SPR study of DNA hybridization with DNA and PNA probes under stringent conditions

Abstract

Surface plasmon resonance (SPR) spectroscopy has been used for studying on-chip DNA hybridization to a PNA probe and its counterpart DNA probe of a 22-mer sequence. Two stringency control strategies are used for single base mismatch discrimination, namely (1) adding a denaturant, i.e. formamide (FA), into hybridization buffer and (2) coupling negative potentials for selective dehybridization of mismatch DNA. These two strategies have either not been used before or been less-well studied in SPR detection. An end-point SPR measurement protocol (no real-time hybridization profile recorded) is developed for detecting DNA hybridization in the presence of FA, to circumvent the problem that the refractive index of FA is out of the detectable range of the SPR equipment. The missing of real-time measurement of hybridization profile is compensated with QCM measurement.

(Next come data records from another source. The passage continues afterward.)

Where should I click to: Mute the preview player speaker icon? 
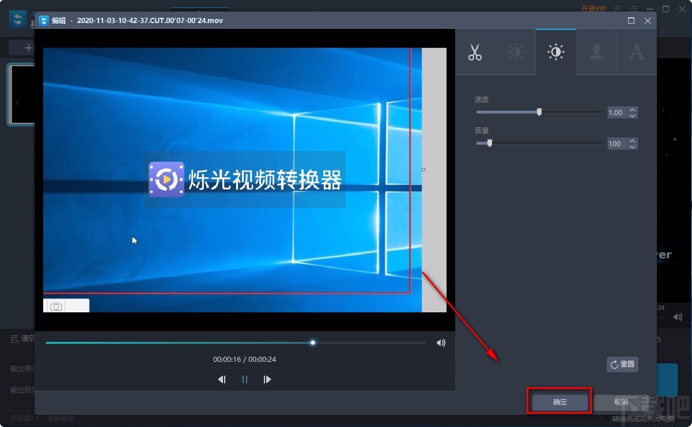tap(441, 342)
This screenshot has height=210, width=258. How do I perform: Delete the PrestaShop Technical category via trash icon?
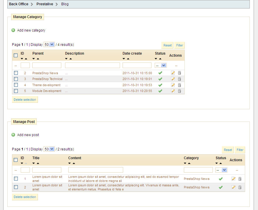(x=179, y=79)
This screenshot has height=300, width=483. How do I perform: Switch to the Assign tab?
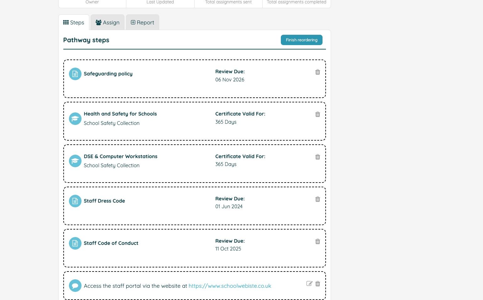pos(108,23)
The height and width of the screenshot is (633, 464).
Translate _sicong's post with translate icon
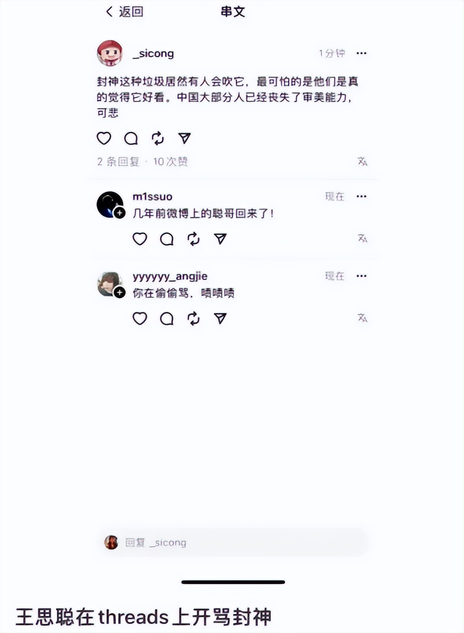tap(362, 161)
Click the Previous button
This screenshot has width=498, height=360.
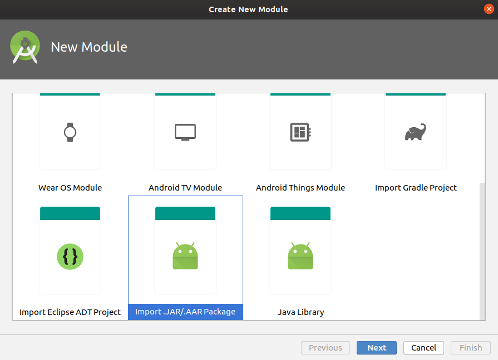[325, 348]
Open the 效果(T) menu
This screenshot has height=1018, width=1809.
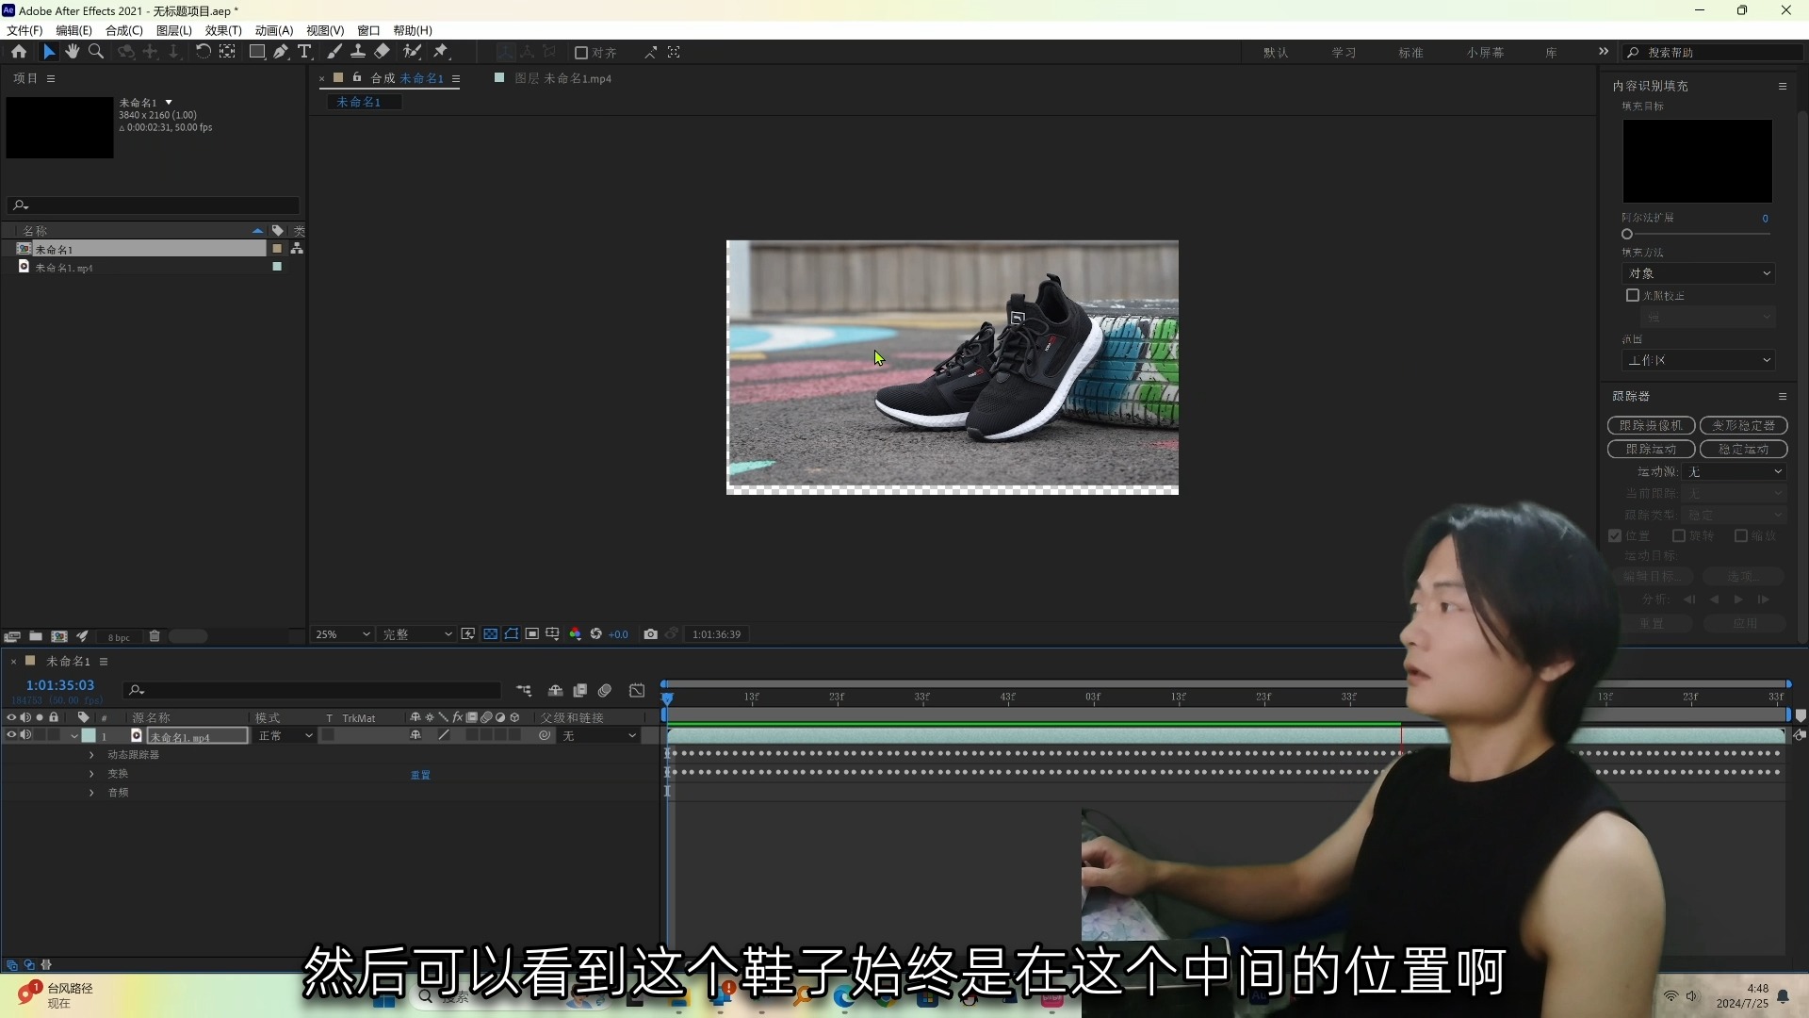(x=223, y=30)
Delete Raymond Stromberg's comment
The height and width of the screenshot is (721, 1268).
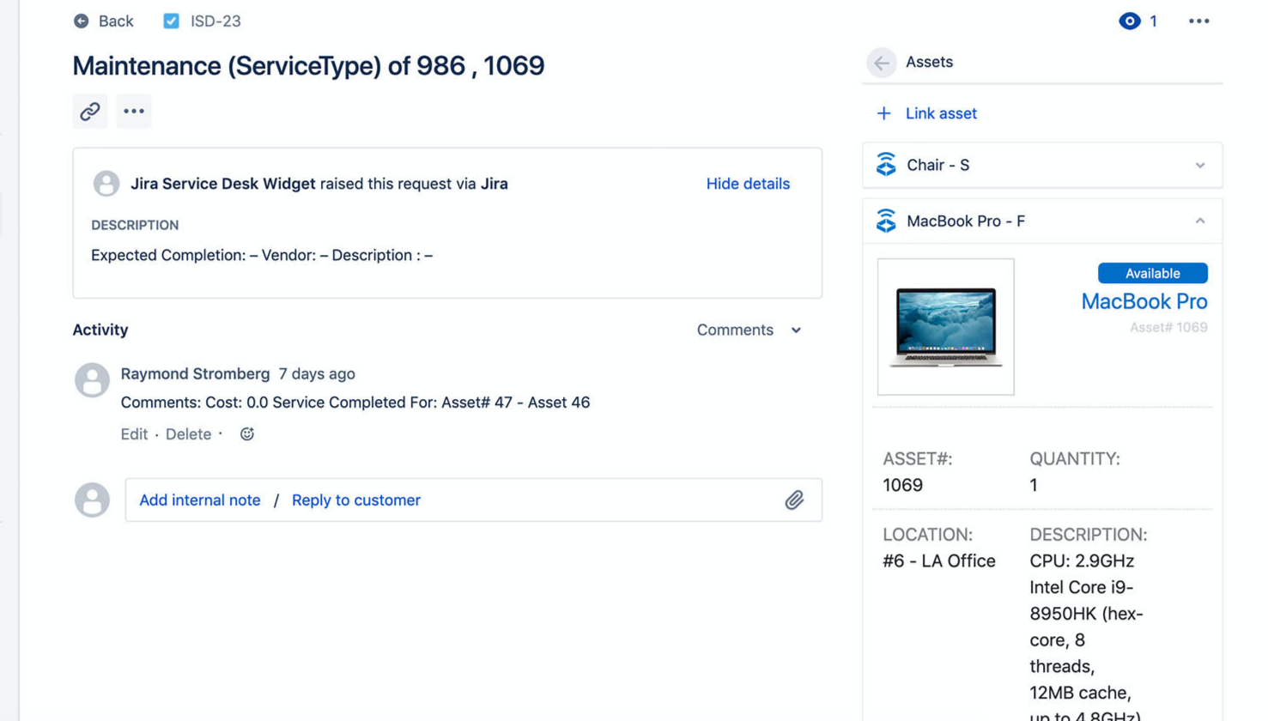(x=188, y=434)
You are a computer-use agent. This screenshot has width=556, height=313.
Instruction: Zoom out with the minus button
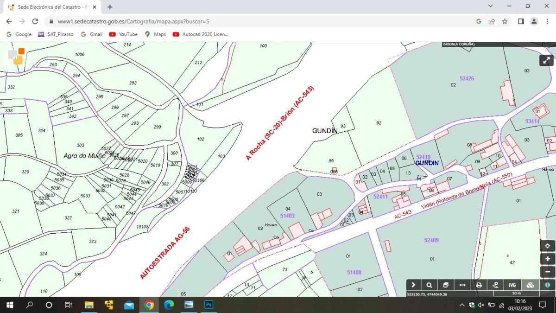pos(547,272)
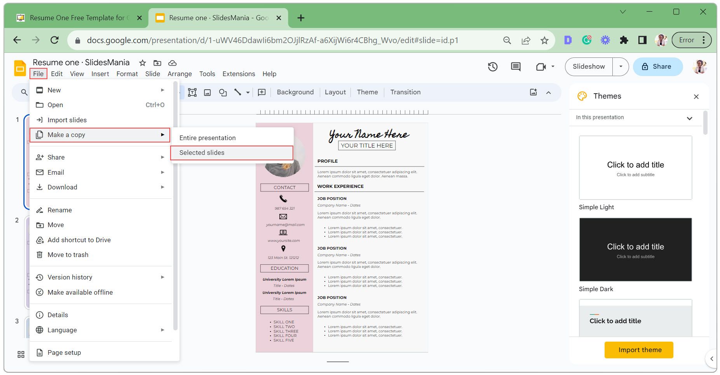
Task: Enable Make available offline
Action: (x=80, y=292)
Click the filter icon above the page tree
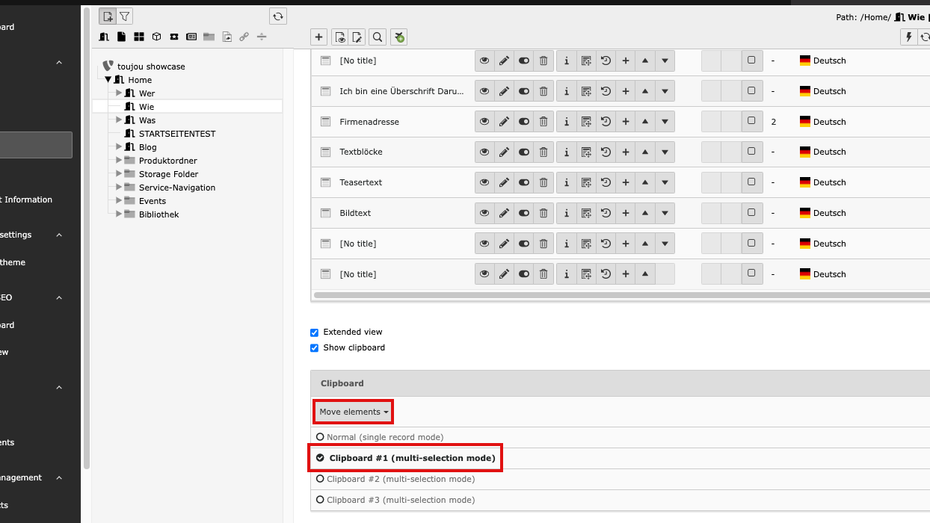Image resolution: width=930 pixels, height=523 pixels. pyautogui.click(x=125, y=16)
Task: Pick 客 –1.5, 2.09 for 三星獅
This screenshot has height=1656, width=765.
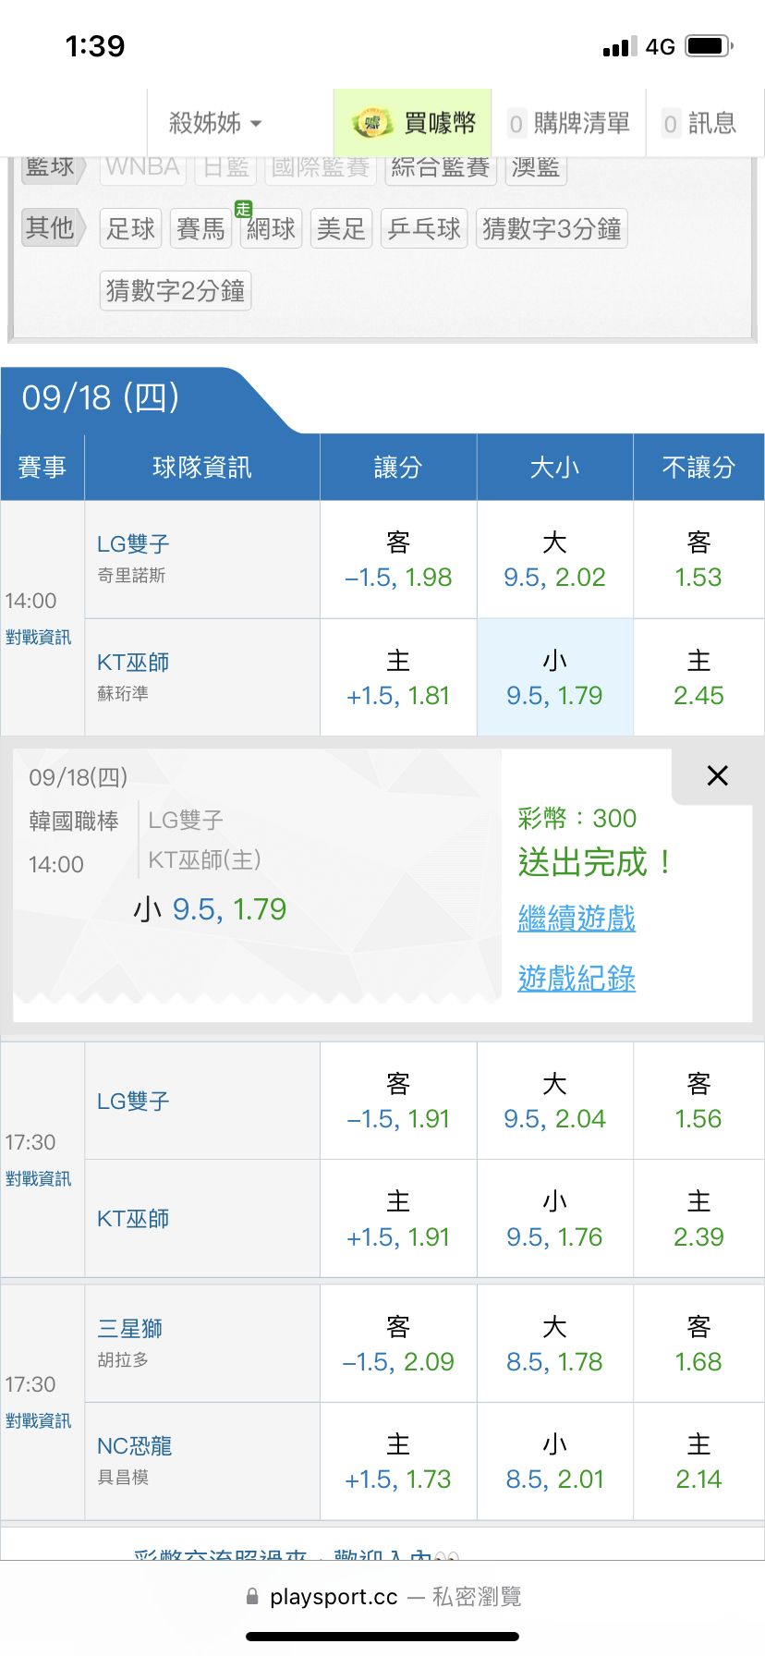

Under optimal conditions, i.e. 10 mM PBS with 30% FA and 1 mM PBS with 50% FA, single base mismatch DNA is detected with 1.7 and 2.8 times less hybridization signals compared with the perfect match DNA, with the DNA probe and PNA probe, respectively. Under negative potential of −0.2 to −0.4 V (vs. Ag/AgCl), mismatch DNA dissociates more than perfect match DNA by 1.7–2.5 times from the DNA probe and 2.1–3.5 times from the PNA probe. The higher mismatch discrimination efficiency of the PNA probe under stringent conditions would be attributable to its higher intrinsic sequence selectivity.